The Madrid protests increased the pressure on Prime Minister Mariano Rajoy, who is already grappling with a fresh surge in borrowing costs and with pro-independence stirrings in Catalonia, which has called snap elections.
Thousands of mostly peaceful demonstrators massed outside the parliament in Madrid into the early hours Wednesday to express their anger at the government’s handling of the economic crisis.
Riot police dispersed many of them with rubber bullets and batons.
“It was a clearly illegal gathering,” Interior Minister Jorge Fernandez Diaz told Cadena Ser radio, citing a law that bans rallies outside parliament that disrupt its work.
“Such an assault on constitutional order could not be permitted. The police acted splendidly,” he said.
The charges made dramatic scenes in central Madrid, but with little material damage caused by protesters it seemed to be the least of Rajoy’s headaches on Wednesday.
Figures from the Bank of Spain showed the country’s recession deepening with economic output sliding fast.
“Available data for the third quarter of the year suggest output continued to fall at a significant pace, in an environment in which financial tension remained at very high levels,” it said in a monthly report.
The Madrid stock exchange fell by more than three percent in early afternoon trade, and the interest rate on Spanish 10-year sovereign debt rose above six percent.
Spain, the eurozone’s fourth largest economy, tumbled into recession in the last quarter of 2011, its second in two years.
Driven by the collapse of a building boom, the downturn has thrown millions out of work and many families into poverty. The unemployment rate is close to 25 percent.
The government was due to adopt a 2013 austerity budget on Thursday and on Friday unveil an independent audit of its stricken banks to determine how much capital they need.
Analysts say that audit result could be followed by Spain formally requesting a full bailout from the eurozone.
The budget plan, known in outline since July and due to be adopted by the cabinet on Thursday, is expected to enact spending cuts and tax increases worth a combined 39 billion euros.
Protesters say these measures, on top of tens of billions of earlier measures to lower the deficit and fix Spain’s finances, punish the poor unfairly.
Emergency services said 64 people including 27 police were treated for injuries in the latest demonstrations, including one person who had suffered a serious back injury.
Police arrested 35 people, said the central government’s delegate to the Madrid region, Cristina Cifuentes.
In the first of the charges seen by AFP reporters Tuesday, police beat protesters when some tried to break through metal barriers blocking the way to the lower house Congress.

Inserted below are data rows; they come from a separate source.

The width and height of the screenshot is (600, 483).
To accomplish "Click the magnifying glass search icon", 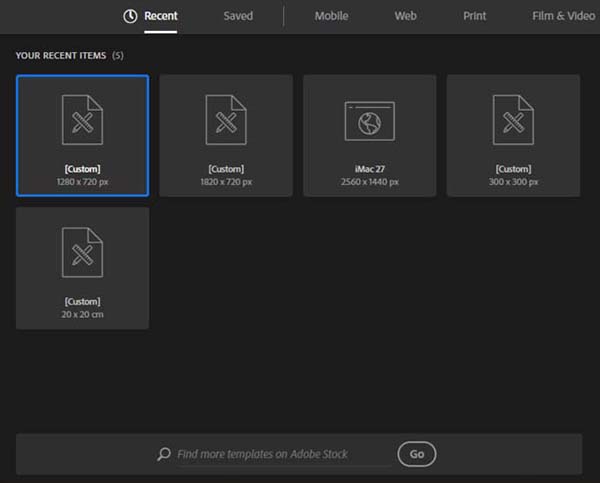I will coord(164,454).
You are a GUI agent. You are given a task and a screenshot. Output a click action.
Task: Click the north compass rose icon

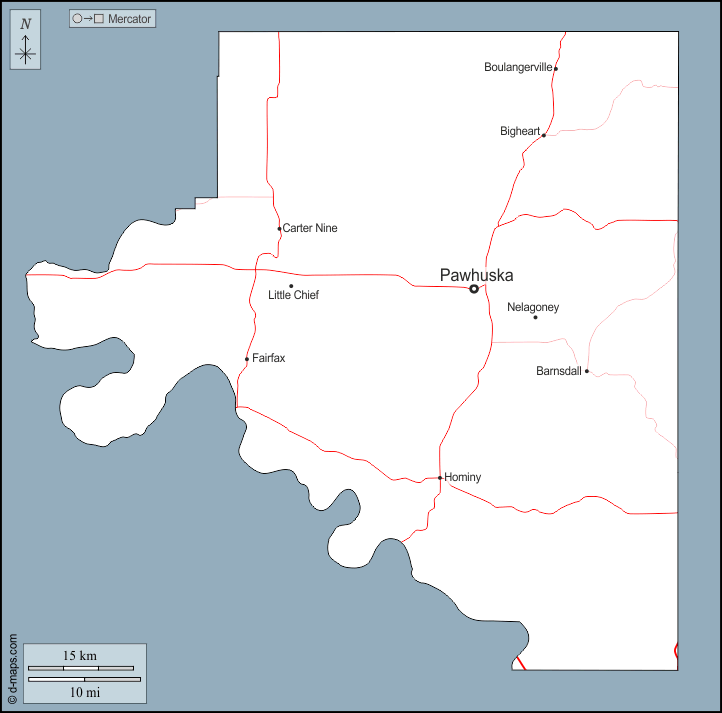[x=26, y=42]
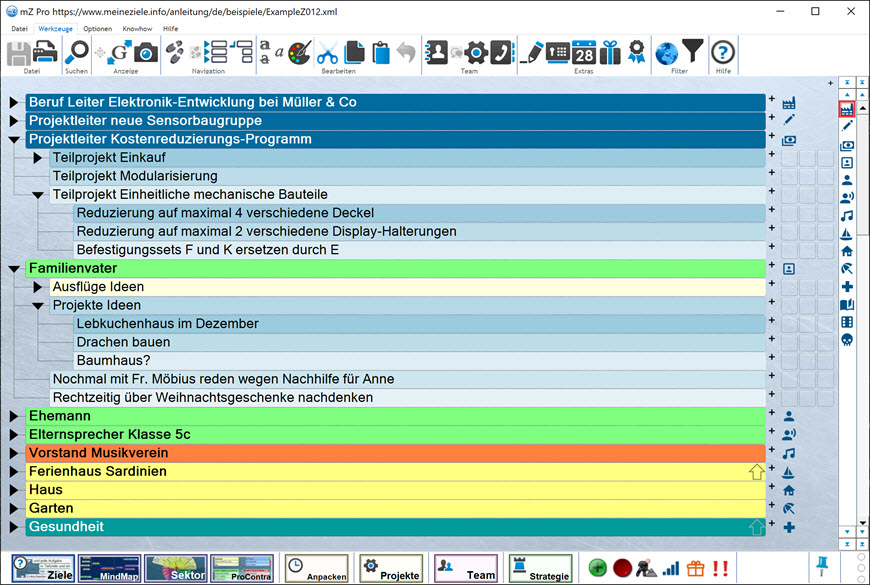The height and width of the screenshot is (585, 870).
Task: Expand the Ehemann tree entry
Action: 14,416
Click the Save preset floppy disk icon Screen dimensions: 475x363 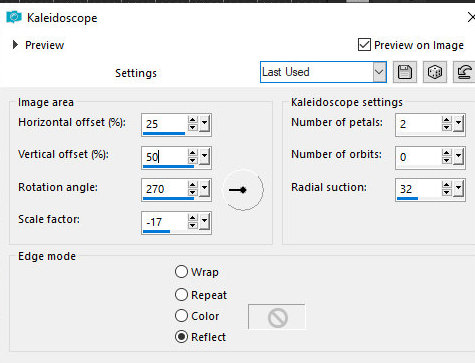(405, 72)
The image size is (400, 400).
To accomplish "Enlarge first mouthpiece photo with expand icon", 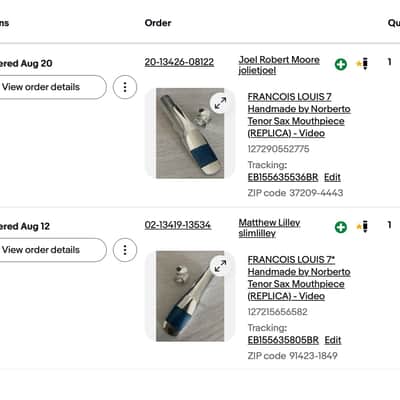I will click(220, 103).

Meanwhile, the push for greater independence for Catalonia, which Rajoy says threatens the unity of Spain as it tries to survive the crisis, gathered pace on Wednesday.
The region’s president Artur Mas called a snap election over the issue on Tuesday after Rajoy last week rejected his proposals for Catalonia to enjoy greater powers to tax and spend.
Media reported on Wednesday that Mas wanted a referendum on independence after the election on November 25.
Analysts at Deutsche Bank warned in a note: “Political turmoil in Spain’s richest region could generate the kind of market reaction which would precipitate a request for European support by Madrid.”